- What you will do -
Retype the data that follows with no alterations, please.

(Stored data entries)

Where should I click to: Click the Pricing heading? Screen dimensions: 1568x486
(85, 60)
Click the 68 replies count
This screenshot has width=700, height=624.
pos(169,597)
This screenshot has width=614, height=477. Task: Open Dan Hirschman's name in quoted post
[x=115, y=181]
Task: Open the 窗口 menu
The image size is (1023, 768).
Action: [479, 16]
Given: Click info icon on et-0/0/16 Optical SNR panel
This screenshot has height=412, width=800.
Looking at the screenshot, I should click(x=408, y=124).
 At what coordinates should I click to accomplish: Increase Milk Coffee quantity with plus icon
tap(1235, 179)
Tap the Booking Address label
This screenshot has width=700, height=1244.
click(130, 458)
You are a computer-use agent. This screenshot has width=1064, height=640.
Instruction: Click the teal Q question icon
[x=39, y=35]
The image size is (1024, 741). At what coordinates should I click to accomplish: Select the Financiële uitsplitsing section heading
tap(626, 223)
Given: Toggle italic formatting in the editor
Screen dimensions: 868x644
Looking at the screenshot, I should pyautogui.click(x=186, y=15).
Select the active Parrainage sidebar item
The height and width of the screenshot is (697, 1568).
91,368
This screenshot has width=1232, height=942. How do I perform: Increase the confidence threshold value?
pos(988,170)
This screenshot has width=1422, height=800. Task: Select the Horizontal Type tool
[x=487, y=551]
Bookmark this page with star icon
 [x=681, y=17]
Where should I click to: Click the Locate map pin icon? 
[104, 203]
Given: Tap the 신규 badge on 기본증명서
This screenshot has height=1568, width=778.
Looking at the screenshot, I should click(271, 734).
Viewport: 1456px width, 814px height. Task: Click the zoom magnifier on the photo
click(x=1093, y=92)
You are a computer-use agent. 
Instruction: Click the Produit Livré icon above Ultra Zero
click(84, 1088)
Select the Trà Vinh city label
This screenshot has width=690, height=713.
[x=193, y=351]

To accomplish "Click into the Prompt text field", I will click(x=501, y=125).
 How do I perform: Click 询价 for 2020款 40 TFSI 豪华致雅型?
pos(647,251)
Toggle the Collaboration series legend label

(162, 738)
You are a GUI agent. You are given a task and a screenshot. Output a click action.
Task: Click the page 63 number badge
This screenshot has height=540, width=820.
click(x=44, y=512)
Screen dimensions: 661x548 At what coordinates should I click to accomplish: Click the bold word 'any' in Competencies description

- Answer to the exercise -
Where should I click to: Click the Pricing heading? Screen dimensions: 1568x486
(85, 60)
Click the 68 replies count
This screenshot has width=700, height=624.
pos(169,597)
This screenshot has width=614, height=477. Task: Open Dan Hirschman's name in quoted post
[x=115, y=181]
Task: Open the 窗口 menu
The image size is (1023, 768).
Action: [479, 16]
Given: Click info icon on et-0/0/16 Optical SNR panel
This screenshot has height=412, width=800.
Looking at the screenshot, I should click(x=408, y=124).
 At what coordinates should I click to accomplish: Increase Milk Coffee quantity with plus icon
tap(1235, 179)
Tap the Booking Address label
This screenshot has width=700, height=1244.
click(130, 458)
You are a computer-use agent. This screenshot has width=1064, height=640.
Instruction: Click the teal Q question icon
[x=39, y=35]
The image size is (1024, 741). At what coordinates should I click to accomplish: Select the Financiële uitsplitsing section heading
tap(626, 223)
Given: Toggle italic formatting in the editor
Screen dimensions: 868x644
Looking at the screenshot, I should pyautogui.click(x=186, y=15).
Select the active Parrainage sidebar item
The height and width of the screenshot is (697, 1568).
91,368
This screenshot has width=1232, height=942. How do I perform: Increase the confidence threshold value?
pos(988,170)
This screenshot has width=1422, height=800. Task: Select the Horizontal Type tool
[x=487, y=551]
Bookmark this page with star icon
 [x=681, y=17]
Where should I click to: Click the Locate map pin icon? 
[104, 203]
Given: Tap the 신규 badge on 기본증명서
This screenshot has height=1568, width=778.
Looking at the screenshot, I should click(271, 734).
Viewport: 1456px width, 814px height. Task: Click the zoom magnifier on the photo
click(x=1093, y=92)
You are a computer-use agent. 
Instruction: Click the Produit Livré icon above Ultra Zero
click(84, 1088)
Select the Trà Vinh city label
This screenshot has width=690, height=713.
[x=193, y=351]

To accomplish "Click into the Prompt text field", I will click(x=501, y=125).
 How do I perform: Click 询价 for 2020款 40 TFSI 豪华致雅型?
pos(647,251)
Toggle the Collaboration series legend label

(162, 738)
You are a GUI agent. You are given a task and a screenshot. Output a click action.
Task: Click the page 63 number badge
This screenshot has height=540, width=820.
click(x=44, y=512)
Screen dimensions: 661x548 At what coordinates should I click to accomplish: Click the bold word 'any' in Competencies description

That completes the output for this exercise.